5. Macon Bolling passed two bar examinations. One in the State of Maine and one in the State of Massachusetts. He also served as a Justice of the Peace in Massachusetts after passing that difficult examination and a judge of the Inferior Court and Judge Probate in Charleston, South Carolina. He is believed to have been the first African American to sit in a judiciary position as well as being the first licensed African American attorney.

6. Macon married his wife Hannah in Boston, Massachusetts and had five children. All of his children were school teachers. Their names were John, Charles, Edward, Arthur and Macon B. Allen, Jr.

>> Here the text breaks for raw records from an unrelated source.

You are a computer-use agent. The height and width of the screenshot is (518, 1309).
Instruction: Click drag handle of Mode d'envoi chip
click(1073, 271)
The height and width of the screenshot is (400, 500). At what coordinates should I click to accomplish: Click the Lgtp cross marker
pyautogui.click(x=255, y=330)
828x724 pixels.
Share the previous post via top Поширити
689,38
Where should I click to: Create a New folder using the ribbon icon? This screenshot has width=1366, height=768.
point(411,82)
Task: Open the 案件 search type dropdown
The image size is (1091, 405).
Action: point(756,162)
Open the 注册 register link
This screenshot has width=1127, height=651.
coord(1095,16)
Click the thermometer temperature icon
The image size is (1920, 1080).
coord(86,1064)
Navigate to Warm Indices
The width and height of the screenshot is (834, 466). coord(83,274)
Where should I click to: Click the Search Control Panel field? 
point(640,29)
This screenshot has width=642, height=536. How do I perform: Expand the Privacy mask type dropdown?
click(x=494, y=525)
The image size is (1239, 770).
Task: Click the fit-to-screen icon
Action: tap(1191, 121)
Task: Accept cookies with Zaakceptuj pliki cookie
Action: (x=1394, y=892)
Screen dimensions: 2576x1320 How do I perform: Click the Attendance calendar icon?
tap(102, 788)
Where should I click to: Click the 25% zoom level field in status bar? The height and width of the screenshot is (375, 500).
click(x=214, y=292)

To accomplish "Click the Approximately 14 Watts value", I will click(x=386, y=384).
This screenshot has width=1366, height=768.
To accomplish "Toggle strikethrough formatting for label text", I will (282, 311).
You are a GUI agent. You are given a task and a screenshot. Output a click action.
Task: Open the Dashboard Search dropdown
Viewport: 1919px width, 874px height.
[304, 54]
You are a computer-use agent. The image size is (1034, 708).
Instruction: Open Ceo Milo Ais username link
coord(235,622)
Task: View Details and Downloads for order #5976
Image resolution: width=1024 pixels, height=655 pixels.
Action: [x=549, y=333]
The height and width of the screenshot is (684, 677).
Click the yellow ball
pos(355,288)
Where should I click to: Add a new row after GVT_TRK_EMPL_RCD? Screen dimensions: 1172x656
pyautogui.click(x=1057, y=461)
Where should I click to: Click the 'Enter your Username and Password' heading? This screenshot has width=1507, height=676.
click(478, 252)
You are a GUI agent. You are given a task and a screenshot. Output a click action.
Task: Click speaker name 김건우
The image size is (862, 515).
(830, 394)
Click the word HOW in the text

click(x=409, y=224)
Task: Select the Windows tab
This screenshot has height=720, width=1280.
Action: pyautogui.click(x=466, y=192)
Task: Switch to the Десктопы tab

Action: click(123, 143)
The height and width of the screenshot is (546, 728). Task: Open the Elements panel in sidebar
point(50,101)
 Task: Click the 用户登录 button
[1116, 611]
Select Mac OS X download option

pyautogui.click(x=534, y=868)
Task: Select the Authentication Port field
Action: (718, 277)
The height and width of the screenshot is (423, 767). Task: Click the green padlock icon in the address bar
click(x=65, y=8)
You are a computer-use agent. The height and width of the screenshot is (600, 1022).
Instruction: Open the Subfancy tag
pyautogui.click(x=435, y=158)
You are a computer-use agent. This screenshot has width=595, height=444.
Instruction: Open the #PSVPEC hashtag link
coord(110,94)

7. Macon B. Allen was also a partner in the first Black law firm. This law firm was established in Charleston, SC in 1868. His partners were William J. Whipper and Robert Brown Elliot. The firm was located at 91 Broad Street.

8. Macon B. Allen made his transition on October 10, 1894 after 50 years of legal service. He was memorialized at Saint Mark’s Protestant Episcopal Church in Charleston, South Carolina, and interred in the Friendly Union Cemetery.

9. The National Bar Association honored Macon Bolling Allen for 50 years of legal service. The New York Bar Association is actually named after him in his honor. There is also a Civil Rights clinic in Boston named in his honor.